As the crowd stood in silent awe, he dictated a short account to Thomas, then climbed back on to the platform, as Gwyn drew the sheet discreetly up over Godfrey’s face.
‘So there is no doubt how he died,’ continued the coroner. ‘The question is, who caused him to die? Has anyone any information to give me?’ He scowled around the hall, almost as if to challenge anyone to offer information.
There was a silence, broken only by feet shuffling on the rough floor.
‘Did anyone see anything untoward in the cathedral precincts last night?’ he demanded. Strictly speaking, the whole area around the cathedral, apart from the paths, was outside the jurisdiction of the town, coming under ecclesiastical law – but John de Alecon had told him that the bishop had waived any right to challenge the coroner’s warrant where deaths were concerned. There was no answer to his question, neither from Picot nor from the two men he had named.

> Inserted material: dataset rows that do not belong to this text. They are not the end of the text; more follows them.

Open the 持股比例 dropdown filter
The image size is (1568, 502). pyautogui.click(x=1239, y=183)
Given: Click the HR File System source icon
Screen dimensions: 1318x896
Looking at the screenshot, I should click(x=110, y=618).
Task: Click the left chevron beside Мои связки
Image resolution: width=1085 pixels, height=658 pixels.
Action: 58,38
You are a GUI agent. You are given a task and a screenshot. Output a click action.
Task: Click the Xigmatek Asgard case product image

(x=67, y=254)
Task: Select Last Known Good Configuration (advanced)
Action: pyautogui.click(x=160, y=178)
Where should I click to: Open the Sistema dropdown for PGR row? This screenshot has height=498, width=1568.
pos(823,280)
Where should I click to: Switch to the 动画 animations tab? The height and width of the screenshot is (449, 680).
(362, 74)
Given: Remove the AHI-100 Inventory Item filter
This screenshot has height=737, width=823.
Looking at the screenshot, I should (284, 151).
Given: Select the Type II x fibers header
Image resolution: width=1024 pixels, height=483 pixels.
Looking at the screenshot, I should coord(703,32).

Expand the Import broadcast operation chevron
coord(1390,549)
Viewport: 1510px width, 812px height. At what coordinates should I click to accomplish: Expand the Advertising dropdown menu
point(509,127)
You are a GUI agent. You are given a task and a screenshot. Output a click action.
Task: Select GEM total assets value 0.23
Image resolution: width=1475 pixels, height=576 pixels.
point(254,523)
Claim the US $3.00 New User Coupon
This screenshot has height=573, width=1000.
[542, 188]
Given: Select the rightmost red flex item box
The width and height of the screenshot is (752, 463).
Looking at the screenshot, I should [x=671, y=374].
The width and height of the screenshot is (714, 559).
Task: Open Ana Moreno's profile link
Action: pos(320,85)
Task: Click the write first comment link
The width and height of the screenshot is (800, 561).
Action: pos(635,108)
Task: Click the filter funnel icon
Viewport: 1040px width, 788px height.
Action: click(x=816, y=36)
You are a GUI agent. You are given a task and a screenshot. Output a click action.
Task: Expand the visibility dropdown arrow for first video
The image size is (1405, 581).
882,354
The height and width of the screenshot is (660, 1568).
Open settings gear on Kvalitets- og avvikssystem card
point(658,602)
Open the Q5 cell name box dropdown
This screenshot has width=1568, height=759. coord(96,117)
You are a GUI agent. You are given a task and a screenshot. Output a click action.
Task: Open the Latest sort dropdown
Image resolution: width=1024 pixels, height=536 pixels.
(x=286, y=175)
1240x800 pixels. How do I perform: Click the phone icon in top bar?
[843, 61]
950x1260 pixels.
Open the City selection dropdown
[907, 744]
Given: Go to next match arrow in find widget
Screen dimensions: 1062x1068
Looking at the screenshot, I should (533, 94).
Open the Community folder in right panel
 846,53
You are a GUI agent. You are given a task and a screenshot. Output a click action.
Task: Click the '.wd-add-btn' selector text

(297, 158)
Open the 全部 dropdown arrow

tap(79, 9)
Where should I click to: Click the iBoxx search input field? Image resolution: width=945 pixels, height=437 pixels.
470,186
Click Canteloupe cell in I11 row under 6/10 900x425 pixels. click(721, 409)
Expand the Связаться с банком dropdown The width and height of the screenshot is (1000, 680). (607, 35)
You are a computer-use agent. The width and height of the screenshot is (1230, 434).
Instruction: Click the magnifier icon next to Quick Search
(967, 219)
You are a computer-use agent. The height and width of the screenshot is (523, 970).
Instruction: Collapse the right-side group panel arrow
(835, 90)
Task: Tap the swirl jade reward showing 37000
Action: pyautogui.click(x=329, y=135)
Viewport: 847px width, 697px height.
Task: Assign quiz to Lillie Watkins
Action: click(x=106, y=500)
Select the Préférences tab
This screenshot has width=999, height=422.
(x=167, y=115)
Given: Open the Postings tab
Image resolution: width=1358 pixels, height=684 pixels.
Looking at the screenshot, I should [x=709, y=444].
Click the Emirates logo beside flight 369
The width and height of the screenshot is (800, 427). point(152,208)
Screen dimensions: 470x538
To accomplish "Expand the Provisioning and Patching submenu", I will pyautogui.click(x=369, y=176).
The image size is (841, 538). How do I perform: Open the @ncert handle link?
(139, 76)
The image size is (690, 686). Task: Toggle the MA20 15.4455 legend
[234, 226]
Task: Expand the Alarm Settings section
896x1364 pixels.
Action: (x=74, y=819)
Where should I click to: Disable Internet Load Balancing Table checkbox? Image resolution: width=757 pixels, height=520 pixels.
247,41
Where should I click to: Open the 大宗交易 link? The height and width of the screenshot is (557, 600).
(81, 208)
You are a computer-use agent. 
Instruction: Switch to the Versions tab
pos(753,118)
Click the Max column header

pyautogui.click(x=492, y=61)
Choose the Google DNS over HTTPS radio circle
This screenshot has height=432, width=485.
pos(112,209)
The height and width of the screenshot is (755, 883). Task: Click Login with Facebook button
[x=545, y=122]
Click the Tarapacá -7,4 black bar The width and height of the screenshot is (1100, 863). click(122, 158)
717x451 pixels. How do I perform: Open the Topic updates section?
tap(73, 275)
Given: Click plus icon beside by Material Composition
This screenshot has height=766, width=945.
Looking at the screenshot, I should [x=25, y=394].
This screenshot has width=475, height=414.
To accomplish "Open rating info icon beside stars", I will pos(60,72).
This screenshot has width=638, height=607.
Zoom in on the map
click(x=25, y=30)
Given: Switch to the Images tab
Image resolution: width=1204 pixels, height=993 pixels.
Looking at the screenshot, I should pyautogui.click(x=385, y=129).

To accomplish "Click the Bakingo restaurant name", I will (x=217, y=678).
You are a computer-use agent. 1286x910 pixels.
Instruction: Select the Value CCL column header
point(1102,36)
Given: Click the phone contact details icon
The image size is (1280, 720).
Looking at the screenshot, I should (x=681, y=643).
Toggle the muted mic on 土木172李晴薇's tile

Never one to mince words, John stared down at Reginald de Courcy and Hugh Ferrars, who stood side by side in the front row. ‘I have had a report that you two gentlemen were abroad in that area last night. Is that true?’
Hugh Ferrars jumped as if stuck in the backside with a pike. ‘What? Do you know what you are saying, Crowner?’
De Wolfe gazed at him steadily. ‘I know what I am saying, sir.’
Hugh looked as if he was about to have a stroke. ‘Tell me what bastard spun you that tale!’ he yelled.
His father was also stung into instant response. ‘De Wolfe, are you mad? What nonsense is this?’ His face went puce, and both father and son marched up to the foot of the dais and confronted the coroner and the sheriff.
Amid the sudden hubbub in the hall, de Courcy added his voice in loud yells of protest and angry denial, as he joined the others below the edge of the platform.
Richard de Revelle, to whom this was equally a surprise, jumped to his feet and rounded on the coroner. ‘You can’t accuse people in public, man!’ he hissed. ‘Who gave you this scurrilous slander?’
John suffered the clamour for a moment, then threw up his hands and yelled, in a voice that could have been heard in St Sidwell’s, ‘Be silent, all of you!’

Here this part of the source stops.